Collected data:

● ● ● ● ● ● ●

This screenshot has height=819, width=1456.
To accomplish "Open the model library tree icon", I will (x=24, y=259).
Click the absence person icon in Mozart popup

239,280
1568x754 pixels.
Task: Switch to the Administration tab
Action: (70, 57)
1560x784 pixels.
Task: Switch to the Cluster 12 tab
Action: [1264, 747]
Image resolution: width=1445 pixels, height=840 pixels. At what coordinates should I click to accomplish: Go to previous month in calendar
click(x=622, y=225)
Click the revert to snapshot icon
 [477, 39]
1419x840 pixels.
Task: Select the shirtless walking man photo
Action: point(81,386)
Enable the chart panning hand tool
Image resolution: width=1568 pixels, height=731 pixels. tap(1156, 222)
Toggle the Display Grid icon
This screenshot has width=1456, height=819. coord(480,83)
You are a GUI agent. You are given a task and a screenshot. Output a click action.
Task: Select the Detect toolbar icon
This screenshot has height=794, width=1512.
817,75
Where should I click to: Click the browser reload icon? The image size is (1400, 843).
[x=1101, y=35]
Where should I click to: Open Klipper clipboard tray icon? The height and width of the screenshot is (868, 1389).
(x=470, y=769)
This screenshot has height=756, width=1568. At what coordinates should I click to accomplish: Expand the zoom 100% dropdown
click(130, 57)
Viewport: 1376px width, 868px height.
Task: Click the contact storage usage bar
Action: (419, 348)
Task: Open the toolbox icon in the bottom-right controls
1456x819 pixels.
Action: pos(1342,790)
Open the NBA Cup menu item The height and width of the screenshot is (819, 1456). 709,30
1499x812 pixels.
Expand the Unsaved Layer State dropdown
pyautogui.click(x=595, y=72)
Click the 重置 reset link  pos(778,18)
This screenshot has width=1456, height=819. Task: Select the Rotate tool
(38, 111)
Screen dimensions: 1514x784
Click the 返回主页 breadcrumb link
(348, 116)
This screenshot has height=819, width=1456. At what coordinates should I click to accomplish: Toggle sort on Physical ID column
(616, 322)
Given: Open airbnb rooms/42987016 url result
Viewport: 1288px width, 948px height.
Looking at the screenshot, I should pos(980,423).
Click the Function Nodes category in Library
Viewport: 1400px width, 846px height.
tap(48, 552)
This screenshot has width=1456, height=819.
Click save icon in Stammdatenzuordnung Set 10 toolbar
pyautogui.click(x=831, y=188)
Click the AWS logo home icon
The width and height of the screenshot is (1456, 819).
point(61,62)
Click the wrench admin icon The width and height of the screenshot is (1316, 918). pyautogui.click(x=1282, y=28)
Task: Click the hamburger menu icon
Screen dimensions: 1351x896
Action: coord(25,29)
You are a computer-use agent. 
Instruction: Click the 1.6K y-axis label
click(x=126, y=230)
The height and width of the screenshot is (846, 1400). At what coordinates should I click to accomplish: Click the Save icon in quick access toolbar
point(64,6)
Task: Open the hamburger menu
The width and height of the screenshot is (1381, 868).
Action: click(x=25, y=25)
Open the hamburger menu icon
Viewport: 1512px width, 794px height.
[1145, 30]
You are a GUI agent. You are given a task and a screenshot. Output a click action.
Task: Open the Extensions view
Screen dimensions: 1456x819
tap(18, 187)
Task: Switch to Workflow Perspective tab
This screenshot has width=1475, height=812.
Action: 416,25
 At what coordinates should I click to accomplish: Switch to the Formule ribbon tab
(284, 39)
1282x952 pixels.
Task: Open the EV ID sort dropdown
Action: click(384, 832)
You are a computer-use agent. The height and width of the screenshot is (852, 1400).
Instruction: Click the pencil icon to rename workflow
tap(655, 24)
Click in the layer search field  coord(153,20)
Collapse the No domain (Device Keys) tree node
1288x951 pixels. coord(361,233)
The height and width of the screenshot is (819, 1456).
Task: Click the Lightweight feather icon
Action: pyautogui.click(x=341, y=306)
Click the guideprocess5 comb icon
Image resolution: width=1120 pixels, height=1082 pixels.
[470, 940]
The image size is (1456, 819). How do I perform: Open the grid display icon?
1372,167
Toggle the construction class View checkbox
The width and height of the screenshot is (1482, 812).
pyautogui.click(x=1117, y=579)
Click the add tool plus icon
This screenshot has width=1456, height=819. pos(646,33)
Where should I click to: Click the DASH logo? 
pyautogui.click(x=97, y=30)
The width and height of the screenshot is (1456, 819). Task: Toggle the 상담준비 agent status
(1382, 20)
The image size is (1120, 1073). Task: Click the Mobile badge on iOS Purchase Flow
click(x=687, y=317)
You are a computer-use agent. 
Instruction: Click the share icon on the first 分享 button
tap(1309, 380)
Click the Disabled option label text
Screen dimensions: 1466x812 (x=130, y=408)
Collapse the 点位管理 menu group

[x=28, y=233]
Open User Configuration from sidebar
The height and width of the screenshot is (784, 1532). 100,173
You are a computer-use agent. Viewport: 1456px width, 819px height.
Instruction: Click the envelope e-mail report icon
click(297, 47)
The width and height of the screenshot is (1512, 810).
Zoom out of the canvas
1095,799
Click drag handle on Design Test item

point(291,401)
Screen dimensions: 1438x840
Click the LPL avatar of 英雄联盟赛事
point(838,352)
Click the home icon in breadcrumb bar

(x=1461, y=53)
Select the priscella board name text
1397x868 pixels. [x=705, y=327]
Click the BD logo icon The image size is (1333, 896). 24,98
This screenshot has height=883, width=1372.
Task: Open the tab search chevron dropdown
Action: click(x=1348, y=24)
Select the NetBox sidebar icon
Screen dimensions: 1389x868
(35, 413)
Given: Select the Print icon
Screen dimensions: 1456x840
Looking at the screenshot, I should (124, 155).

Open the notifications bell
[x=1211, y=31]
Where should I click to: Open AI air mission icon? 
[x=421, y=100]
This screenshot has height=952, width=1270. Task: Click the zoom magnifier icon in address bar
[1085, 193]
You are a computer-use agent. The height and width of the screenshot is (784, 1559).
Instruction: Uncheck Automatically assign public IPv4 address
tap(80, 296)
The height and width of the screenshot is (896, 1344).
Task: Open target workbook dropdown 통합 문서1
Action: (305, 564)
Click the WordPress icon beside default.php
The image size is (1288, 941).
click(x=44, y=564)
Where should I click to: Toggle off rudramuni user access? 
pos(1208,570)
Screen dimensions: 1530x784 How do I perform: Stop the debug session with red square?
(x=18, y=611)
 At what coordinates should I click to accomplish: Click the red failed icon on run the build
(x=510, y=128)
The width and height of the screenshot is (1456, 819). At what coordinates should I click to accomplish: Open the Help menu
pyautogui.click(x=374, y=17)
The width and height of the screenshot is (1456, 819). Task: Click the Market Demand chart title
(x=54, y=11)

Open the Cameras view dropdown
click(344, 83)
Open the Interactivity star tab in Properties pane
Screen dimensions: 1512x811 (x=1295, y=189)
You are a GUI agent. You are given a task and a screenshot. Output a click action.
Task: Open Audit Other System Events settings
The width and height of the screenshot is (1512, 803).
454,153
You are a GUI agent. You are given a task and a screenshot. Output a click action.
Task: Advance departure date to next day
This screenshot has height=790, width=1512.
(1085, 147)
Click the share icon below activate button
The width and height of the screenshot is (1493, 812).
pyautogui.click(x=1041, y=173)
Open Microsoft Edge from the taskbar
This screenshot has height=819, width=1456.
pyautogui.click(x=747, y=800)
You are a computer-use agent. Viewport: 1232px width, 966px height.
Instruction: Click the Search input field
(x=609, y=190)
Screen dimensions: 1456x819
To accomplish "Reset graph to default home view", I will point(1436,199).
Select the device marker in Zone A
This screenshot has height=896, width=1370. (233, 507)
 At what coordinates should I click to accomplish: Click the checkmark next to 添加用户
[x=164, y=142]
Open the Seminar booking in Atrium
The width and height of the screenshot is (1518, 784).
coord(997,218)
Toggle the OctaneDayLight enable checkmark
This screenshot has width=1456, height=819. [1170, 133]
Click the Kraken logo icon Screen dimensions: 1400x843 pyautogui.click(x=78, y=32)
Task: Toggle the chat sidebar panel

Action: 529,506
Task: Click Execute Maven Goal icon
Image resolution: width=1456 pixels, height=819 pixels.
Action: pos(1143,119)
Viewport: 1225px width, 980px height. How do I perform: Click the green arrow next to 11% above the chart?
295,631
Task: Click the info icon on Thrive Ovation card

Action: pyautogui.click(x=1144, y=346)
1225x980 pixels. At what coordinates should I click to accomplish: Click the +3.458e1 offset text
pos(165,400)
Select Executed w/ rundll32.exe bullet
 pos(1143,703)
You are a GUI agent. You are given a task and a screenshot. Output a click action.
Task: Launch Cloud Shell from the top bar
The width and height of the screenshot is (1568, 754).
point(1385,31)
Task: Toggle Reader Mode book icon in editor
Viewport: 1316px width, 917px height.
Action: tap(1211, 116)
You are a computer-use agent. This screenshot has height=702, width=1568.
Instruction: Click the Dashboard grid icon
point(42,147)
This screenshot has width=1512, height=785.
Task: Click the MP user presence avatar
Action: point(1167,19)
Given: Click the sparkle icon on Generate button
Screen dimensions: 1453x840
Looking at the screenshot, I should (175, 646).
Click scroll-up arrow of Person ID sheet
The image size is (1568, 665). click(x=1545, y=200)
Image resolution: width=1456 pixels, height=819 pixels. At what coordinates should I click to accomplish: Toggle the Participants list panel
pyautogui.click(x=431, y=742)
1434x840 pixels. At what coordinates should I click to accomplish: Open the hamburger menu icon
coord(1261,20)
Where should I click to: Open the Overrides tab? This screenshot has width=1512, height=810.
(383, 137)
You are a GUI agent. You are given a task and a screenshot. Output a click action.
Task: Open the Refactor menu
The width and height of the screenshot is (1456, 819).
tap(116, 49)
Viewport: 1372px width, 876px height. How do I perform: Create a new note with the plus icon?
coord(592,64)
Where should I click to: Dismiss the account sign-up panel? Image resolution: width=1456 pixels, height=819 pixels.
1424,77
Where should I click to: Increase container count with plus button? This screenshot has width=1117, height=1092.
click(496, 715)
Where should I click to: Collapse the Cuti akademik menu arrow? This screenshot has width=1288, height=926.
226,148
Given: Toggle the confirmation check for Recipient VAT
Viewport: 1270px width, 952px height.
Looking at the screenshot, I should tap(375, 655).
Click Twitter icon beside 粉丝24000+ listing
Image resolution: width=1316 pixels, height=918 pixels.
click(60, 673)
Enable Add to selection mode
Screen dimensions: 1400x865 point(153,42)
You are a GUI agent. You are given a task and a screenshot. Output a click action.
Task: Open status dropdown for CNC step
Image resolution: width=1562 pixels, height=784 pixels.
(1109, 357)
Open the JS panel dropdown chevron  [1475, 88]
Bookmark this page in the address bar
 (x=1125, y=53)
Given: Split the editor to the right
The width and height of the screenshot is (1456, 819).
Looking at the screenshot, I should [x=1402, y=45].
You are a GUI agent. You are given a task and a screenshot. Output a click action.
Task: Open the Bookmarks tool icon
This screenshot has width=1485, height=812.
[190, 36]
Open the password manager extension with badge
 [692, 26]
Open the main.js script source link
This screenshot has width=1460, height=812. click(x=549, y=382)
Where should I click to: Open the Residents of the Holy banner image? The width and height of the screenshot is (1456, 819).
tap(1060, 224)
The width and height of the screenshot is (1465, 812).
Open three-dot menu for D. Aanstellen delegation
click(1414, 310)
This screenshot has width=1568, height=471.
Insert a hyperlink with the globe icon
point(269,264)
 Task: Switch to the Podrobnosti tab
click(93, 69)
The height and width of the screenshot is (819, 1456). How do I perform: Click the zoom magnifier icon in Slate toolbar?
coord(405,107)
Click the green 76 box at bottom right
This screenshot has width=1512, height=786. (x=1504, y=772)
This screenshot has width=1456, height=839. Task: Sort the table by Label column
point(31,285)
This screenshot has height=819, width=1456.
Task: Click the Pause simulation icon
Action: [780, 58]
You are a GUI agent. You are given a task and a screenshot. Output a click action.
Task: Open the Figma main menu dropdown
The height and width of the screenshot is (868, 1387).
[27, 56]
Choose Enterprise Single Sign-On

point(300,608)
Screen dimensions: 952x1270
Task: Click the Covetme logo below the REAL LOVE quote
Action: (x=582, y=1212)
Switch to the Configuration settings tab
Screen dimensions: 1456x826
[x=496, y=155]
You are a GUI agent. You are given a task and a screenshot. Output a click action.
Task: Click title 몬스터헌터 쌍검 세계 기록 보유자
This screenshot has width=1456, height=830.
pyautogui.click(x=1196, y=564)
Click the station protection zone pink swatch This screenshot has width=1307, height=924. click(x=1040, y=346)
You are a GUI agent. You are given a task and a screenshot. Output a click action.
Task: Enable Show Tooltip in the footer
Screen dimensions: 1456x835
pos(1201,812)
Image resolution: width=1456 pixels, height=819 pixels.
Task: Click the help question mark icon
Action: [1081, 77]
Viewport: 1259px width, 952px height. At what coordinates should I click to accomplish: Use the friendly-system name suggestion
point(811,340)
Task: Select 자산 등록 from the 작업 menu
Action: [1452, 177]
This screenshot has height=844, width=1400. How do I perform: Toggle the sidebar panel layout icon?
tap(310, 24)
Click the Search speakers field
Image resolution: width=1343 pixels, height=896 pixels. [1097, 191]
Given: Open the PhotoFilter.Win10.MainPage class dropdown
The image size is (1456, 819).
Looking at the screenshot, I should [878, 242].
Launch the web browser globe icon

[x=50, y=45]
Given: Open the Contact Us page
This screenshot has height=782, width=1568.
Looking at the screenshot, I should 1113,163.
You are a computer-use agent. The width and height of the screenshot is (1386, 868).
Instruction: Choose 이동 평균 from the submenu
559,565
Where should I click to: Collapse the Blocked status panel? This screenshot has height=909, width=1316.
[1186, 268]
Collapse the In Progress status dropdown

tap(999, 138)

● ● ● ● ● ● ●

*TASK DESCRIPTION*.
All lines of the data above that include the word "editor" must be shown.

*REPLY TO THE TASK*.
Task: Toggle Reader Mode book icon in editor
Given: Split the editor to the right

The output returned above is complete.